_TRY IT_
Tally every line of the listing below that holds "Nations", then give the tally alone.

_RECORDS FOR THE EXERCISE_
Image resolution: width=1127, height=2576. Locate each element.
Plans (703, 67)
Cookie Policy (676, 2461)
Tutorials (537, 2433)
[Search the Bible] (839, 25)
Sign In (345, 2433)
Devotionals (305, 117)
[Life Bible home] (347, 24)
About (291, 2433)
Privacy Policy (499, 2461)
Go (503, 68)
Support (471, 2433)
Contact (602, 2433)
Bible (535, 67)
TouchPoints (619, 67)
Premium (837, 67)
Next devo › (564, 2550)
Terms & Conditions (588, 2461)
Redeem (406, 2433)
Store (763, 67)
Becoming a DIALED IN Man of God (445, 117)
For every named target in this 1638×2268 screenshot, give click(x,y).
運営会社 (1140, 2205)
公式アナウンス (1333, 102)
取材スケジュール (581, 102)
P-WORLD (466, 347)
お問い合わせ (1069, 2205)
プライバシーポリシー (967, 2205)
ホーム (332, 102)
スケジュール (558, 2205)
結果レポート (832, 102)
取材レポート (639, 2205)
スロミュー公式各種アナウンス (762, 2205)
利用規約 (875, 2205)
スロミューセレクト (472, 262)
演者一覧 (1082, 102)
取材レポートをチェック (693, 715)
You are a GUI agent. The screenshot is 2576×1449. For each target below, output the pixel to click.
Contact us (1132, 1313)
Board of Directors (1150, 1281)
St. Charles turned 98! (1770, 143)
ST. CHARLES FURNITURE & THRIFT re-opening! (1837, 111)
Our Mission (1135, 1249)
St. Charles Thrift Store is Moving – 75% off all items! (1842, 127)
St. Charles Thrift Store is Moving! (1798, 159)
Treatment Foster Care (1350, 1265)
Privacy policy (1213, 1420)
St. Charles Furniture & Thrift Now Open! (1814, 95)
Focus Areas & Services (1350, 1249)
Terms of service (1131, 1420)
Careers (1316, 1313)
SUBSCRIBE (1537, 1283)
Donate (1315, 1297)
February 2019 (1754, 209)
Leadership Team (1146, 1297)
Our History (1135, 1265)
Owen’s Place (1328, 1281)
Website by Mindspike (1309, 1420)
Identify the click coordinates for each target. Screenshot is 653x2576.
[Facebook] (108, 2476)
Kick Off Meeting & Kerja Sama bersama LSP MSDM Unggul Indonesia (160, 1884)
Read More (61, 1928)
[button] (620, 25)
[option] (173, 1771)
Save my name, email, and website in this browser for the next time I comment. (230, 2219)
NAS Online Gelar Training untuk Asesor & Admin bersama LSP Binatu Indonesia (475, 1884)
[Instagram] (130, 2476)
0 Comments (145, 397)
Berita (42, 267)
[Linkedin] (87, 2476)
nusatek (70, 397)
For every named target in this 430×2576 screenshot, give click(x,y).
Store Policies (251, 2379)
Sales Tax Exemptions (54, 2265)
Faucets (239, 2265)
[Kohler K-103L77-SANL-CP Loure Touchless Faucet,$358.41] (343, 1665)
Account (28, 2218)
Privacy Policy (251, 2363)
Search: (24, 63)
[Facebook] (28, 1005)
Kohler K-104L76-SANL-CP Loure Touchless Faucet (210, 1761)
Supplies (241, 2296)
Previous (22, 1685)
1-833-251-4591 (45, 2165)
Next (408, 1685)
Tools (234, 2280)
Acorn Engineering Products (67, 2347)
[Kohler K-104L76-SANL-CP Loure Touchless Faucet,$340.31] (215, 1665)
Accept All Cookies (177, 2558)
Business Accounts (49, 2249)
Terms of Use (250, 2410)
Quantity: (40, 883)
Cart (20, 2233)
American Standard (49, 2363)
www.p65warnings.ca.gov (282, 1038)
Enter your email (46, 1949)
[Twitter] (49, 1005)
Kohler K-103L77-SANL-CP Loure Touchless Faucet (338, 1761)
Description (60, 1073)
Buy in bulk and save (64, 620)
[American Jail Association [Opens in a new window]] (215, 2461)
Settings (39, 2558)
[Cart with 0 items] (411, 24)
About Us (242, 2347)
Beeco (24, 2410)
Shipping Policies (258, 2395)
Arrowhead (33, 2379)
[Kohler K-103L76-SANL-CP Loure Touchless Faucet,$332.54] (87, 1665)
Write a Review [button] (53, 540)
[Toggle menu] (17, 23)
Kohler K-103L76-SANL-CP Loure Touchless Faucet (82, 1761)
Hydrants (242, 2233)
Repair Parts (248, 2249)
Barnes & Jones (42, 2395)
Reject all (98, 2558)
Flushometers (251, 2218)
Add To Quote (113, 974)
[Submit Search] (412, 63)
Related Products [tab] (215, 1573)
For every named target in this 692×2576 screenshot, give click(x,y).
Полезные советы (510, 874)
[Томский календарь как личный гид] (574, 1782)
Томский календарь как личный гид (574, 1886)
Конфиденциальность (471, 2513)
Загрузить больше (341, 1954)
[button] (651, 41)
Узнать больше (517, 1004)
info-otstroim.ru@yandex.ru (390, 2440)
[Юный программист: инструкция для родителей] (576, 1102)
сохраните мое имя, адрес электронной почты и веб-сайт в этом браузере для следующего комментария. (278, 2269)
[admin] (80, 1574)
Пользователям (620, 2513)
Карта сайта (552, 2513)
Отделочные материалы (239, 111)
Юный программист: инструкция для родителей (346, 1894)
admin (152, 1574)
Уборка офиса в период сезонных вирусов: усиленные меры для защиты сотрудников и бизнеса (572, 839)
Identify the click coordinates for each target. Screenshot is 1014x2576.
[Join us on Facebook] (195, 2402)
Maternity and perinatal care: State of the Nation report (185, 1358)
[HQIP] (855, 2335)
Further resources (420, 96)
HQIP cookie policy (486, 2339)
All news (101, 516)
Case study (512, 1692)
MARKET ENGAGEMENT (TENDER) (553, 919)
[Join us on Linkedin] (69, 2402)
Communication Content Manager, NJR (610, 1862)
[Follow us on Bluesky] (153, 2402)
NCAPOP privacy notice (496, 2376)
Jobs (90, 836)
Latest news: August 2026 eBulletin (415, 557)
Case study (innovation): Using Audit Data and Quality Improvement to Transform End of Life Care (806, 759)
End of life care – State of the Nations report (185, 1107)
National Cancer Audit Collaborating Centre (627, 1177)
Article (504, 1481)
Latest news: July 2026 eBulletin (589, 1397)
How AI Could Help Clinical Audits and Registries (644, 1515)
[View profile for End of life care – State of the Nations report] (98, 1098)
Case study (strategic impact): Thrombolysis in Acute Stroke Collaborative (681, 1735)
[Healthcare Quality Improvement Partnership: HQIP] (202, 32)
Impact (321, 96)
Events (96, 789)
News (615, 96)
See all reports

_SOLUTION TO THE PROBLEM_
2